___ The data

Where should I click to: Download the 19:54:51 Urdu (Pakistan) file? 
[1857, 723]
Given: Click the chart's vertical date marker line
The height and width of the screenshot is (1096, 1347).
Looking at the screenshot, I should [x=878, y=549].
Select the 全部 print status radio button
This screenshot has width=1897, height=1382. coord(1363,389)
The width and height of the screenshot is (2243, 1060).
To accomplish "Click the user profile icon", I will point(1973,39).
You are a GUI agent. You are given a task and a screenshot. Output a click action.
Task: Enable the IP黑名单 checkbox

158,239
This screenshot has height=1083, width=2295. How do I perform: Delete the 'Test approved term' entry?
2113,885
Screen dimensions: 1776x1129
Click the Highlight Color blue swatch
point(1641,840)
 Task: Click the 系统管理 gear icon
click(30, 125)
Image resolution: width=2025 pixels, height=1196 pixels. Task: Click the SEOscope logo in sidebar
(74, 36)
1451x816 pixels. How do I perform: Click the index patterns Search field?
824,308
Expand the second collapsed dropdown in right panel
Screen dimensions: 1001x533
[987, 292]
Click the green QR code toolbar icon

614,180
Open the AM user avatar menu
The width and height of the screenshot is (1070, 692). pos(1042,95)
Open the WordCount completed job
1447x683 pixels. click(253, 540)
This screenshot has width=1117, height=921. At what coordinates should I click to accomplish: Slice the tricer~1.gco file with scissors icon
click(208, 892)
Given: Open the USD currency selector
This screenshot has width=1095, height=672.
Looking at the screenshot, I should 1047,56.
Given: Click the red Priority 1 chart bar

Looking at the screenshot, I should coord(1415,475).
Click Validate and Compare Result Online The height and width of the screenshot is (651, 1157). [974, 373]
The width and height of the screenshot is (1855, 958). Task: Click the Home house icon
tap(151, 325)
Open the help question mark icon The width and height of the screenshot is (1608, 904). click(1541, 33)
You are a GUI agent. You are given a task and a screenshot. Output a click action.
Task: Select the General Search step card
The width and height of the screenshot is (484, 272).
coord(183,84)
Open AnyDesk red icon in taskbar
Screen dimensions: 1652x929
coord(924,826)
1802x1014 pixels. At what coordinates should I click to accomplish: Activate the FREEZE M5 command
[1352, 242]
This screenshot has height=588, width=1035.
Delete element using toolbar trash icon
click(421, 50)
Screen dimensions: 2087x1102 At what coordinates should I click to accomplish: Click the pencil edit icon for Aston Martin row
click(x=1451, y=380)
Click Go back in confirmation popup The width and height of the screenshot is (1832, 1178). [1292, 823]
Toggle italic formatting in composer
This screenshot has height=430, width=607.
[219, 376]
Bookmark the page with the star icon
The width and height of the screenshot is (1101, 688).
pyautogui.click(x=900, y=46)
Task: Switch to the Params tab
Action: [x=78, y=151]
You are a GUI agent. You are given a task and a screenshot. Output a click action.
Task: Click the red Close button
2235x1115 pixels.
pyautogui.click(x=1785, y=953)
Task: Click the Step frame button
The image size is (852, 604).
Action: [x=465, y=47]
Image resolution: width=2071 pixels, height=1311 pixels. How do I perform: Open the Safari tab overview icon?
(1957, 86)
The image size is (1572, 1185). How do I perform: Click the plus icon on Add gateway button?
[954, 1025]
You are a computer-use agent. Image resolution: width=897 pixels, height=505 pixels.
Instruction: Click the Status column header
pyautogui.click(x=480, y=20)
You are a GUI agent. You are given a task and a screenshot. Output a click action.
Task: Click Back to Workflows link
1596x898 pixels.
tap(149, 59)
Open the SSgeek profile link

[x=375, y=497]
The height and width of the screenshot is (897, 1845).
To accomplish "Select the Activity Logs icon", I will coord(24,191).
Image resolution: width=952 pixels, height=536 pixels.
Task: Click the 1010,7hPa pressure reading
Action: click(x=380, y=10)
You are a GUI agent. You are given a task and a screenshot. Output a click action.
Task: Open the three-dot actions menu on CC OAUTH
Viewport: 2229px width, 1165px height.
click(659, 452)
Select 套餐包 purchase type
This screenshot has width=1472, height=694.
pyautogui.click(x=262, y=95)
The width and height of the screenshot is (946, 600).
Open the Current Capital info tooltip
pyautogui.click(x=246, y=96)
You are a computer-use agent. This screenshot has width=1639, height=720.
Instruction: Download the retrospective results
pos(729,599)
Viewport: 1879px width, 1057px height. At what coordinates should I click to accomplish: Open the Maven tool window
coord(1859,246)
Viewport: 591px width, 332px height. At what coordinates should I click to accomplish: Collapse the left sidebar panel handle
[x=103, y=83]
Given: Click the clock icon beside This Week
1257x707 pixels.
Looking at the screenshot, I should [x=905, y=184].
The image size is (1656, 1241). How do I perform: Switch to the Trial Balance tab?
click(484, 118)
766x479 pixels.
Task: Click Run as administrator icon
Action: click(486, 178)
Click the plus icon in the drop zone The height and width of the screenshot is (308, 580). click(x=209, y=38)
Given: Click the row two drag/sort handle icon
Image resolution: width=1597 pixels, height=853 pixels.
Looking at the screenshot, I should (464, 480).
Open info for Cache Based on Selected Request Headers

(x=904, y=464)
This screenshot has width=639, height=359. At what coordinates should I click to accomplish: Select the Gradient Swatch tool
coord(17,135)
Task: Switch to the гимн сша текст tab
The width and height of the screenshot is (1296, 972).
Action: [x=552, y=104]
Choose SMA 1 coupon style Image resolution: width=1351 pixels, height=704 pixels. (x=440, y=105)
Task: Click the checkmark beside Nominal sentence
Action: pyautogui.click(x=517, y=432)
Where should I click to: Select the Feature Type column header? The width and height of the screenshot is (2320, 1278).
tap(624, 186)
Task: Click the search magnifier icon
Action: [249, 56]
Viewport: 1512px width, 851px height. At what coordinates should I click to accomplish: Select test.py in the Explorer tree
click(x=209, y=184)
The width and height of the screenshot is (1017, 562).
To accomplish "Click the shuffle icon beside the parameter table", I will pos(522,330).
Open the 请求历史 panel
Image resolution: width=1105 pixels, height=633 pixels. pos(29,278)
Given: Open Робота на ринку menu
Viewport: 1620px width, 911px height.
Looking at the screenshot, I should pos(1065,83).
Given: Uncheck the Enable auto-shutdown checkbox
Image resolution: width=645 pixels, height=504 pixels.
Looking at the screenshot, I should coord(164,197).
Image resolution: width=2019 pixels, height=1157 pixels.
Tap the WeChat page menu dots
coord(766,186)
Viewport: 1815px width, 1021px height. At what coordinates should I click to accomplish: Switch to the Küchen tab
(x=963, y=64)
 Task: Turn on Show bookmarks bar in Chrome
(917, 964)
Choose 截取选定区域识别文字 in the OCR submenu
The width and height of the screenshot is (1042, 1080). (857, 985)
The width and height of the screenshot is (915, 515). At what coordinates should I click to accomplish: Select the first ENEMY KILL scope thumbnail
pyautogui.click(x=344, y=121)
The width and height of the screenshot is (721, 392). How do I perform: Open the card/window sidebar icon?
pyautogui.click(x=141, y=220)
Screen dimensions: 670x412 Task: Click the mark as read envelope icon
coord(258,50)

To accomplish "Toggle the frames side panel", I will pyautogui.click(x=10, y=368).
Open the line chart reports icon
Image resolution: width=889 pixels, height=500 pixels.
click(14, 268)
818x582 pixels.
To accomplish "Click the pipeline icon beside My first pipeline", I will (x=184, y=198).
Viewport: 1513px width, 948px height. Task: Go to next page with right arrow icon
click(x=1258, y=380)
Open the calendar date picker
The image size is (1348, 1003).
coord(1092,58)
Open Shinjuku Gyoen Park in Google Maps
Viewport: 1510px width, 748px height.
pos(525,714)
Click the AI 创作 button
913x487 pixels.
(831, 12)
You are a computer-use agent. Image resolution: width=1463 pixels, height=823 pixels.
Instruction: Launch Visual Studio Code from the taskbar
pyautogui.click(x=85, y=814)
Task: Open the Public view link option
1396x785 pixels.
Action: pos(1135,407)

______

| Task |
In the records above, each line with the string "computer" should be copied.

| Answer below |
You are a computer-use agent. Image resolution: width=897 pixels, height=505 pixels.
You are a computer-use agent. This screenshot has width=1639, height=720.
You are a computer-use agent. Image resolution: width=1463 pixels, height=823 pixels.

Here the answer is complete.